In general, plants are well-known to be colonized by microorganisms, aboveground in the phyllosphere as well as belowground in the rhizosphere [13, 14]. Nonetheless, the bacterial communities of plants have only been analyzed in a few studies in semiarid or arid landscapes, including work on Acacia and Tamarix trees, Agave and Atriplex species, or cacti [15,16,17,18,19,20]. These studies reported differences in the microbial community composition in different plant compartments and plant species, temporal changes, or biogeographic patterns. Plants growing in hyperarid environments such as the Atacama Desert have so far only been studied with focus on the rhizosphere microbiota [21,22,23,24], while the phyllosphere microbiota has not been studied yet. Consequently, it is not known whether the phyllosphere provides another refugium for microbial life in this extreme environment and whether a typical phyllosphere microbiota can establish even under these conditions.
The Atacama Desert in Chile is considered as one of the driest deserts on Earth with plants occurring primarily along the eastern and western margins, where they are supported by sporadic rainfall or fog [25,26,27]. One particular plant genus being well adapted to hyperaridity in this desert is Tillandsia, a member of the Bromeliaceae family. Populations of the most widely distributed species, Tillandsia landbeckii, occur along the Coastal Cordillera, where they form so-called Tillandsia lomas (Fig. 1A) . These vegetation formations occur mostly as spatially isolated generally monospecific populations in the Chilean and Peruvian coastal desert systems, although occasionally few other species of the genus might be intermingled at a low density [29, 30]. In Chile, Tillandsia lomas occur from 3 to 45 km inland at an elevation of 900–1300 m [28, 31], where rainfall has been reported to be < 2 mm y−1 (Fig. 1G), therewith representing the driest part of the desert . Tillandsia plants are primarily supported by fog, which reaches the lomas in corridors from the coast (Fig. 1B) [28, 33]. They often form parallel bands, perpendicular to fog penetration (Fig. 1C) [28, 34]. They obtain fog water by water-absorbing trichomes, which cover their leaves, rather than by functional roots, which are usually lacking [33, 35, 36]. Nutrients such as nitrogen are considered to be also largely fog supplied [37, 38], whereas the lower parts of the shoots are usually buried under sandy substrate, therewith supporting anchorage . Such belowground shoots are not considered as rhizosphere but have been termed laimosphere . This compartment has not gained much attention in microbiome research so far but very likely represents a different habitat compared to the phyllosphere or the rhizosphere of other plants. A very first recent study reports that T. landbeckii supports microbial life in the soil beneath the plants, as this soil showed increased bacterial abundance and diversity compared to the bare soil . However, the plant itself has not been analyzed in that work, neither above- nor belowground.
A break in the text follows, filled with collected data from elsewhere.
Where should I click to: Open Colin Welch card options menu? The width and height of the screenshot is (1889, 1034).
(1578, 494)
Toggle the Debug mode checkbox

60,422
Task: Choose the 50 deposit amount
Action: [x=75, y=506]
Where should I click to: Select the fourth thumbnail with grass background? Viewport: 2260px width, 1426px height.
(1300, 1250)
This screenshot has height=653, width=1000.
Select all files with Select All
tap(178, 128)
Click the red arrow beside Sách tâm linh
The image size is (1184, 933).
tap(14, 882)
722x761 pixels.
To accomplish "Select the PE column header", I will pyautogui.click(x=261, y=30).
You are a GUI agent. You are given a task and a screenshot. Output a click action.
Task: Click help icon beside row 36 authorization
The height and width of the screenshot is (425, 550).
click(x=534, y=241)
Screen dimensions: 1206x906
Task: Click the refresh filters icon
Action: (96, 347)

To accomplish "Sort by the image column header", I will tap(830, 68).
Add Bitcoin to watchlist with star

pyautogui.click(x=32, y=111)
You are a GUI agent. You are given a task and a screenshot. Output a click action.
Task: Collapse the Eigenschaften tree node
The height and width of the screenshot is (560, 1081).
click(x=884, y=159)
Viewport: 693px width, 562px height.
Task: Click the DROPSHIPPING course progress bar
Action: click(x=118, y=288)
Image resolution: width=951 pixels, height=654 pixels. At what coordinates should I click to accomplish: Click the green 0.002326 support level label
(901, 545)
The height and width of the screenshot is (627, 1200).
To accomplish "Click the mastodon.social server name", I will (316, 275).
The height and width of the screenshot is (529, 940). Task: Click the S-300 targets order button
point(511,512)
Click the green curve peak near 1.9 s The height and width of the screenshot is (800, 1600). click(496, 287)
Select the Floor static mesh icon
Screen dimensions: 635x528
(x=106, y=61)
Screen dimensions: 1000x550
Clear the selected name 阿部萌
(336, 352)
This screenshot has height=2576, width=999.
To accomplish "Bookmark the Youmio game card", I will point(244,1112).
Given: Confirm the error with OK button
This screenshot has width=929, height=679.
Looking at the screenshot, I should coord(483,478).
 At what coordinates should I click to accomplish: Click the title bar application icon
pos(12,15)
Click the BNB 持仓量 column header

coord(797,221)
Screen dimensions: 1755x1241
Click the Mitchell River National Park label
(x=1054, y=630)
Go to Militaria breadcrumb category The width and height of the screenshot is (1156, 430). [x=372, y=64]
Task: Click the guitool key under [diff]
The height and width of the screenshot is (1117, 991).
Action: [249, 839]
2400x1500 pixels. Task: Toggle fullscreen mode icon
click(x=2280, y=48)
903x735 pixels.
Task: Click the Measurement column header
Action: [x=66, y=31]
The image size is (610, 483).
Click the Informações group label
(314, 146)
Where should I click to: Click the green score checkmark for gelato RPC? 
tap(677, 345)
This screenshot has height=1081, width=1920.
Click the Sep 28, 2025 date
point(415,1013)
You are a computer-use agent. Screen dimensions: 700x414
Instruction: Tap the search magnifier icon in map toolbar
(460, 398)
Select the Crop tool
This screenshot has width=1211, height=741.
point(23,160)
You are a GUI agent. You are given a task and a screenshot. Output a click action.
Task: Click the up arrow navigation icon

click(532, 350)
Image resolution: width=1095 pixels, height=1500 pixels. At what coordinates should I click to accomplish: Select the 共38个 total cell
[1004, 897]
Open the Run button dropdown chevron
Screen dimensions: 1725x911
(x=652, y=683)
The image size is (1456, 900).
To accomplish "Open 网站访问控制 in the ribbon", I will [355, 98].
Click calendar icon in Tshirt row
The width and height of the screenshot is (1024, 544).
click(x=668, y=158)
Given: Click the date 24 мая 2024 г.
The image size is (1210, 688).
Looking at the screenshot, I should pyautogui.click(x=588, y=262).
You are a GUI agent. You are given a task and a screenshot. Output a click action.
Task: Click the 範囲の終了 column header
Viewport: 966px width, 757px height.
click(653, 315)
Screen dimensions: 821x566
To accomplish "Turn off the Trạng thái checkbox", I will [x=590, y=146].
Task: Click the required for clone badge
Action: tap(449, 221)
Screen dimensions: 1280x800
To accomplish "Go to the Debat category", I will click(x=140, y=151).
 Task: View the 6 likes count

The aim of this study was to analyze the microbiota associated with T. landbeckii plants, which are adapted to grow under the driest conditions on Earth. Plant populations sampled in this study were located in regions with an aridity index ≤ 0.0125  or rainfall ≤ 1 mm y−1 . The overarching question was whether T. landbeckii provides specific habitats for bacteria in a hyperarid desert environment and supports microbial life. To evaluate this, we addressed the following more specific questions:
Are T. landbeckii plants colonized by a specific bacterial community that is distinct from its surroundings?
Do we see habitat differentiation, i.e., does the phyllosphere host a different bacterial community compared to the laimosphere?
Do biogeographic patterns exist in the T. landbeckii-associated bacterial communities?
Does the plant-associated bacterial community undergo seasonal (temporal) variation?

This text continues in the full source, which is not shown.